• _Supplied passage_

The South Korean government is considering revising the regulation that mandates personal information handlers to change their passwords every six months. As part of an initiative to eliminate unnecessary and inconvenient policies, the Office for Government Policy Coordination Prime Minister’s Secretariat identified the password replacement rule among ten regulations targeted for review.
A public survey was conducted from March 21 to April 20 to gather feedback, resulting in 932 suggestions on inadequate regulations, which were evaluated by experts and government officials.
In line with these developments, the Personal Information Protection Commission (PIPC) has issued a legislative notice for the proposed amendment to the Enforcement Decree of the Personal Information Protection Act.
The amendment is scheduled to take effect on September 15, 2023, following a 40-day legislative notice period from May 19 to June 28, 2023. This amendment will be implemented alongside the amended Personal Information Protection Act to enhance data privacy regulations.

• _What you need to do_
Carry on the article about South Korea's planned review of the six-month password-change rule, beginning after its final sentence.

• _Listed entries_
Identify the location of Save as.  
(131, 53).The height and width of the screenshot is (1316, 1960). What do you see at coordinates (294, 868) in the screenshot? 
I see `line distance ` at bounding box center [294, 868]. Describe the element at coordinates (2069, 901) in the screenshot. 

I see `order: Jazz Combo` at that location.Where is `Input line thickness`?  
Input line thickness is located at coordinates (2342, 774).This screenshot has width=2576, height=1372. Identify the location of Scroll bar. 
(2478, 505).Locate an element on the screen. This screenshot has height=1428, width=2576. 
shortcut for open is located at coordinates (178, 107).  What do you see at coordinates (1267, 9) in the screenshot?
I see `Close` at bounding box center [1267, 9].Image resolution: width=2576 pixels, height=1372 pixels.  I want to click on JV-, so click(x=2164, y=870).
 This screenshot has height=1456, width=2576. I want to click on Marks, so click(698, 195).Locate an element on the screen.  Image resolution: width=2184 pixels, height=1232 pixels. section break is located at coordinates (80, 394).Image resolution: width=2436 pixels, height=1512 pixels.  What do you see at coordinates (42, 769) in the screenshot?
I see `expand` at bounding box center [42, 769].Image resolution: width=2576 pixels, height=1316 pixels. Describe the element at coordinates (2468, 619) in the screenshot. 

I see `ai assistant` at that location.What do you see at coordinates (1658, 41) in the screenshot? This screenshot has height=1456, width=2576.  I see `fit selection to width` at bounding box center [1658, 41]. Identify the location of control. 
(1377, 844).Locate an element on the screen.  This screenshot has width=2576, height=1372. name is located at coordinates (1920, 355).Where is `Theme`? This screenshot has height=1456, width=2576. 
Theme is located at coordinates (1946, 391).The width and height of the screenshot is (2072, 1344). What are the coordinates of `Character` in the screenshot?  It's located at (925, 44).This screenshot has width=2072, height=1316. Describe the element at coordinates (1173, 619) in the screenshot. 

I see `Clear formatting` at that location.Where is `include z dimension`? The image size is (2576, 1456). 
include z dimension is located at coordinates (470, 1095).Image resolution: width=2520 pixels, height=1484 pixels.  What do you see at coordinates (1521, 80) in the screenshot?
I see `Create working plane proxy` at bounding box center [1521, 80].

• _Answer to this problem_
The current rule on personal information protection measures mandates personal information handlers to set an expiration date for their passwords and replace them more frequently than every six months.
While this requirement does not extend to users directly, websites have encouraged users to follow the same practice as part of privacy manuals’ safety guidelines. However, the South Korean government acknowledges that this approach can pose challenges for managers and users, as it may lead to difficulty remembering multiple passwords and increase the risk of compromising confidential information stored on smartphones.
The Personal Information Protection Commission (PIPC) has observed diverse perspectives regarding password policies. Some argue that frequent password changes could incentivize users to select weaker passwords, jeopardizing sensitive information security.
In support of this view, the PIPC has referenced the digital identity guidelines provided by the National Institute of Standards and Technology (NIST), which recommend that verifiers should not enforce regular changes of memorized secrets. Instead, they should only require a password change in cases where evidence of compromise exists.
In response to the concerns raised regarding the mandatory password replacement policy, the Personal Information Protection Commission (PIPC) is actively considering revisions. An official from the PIPC’s new technologies for personal information division highlighted the need for flexibility, acknowledging that different companies operate in diverse personal information management environments. The aim is to establish a framework that allows responsible parties to define their own password rules and determine suitable replacement periods based on their specific requirements.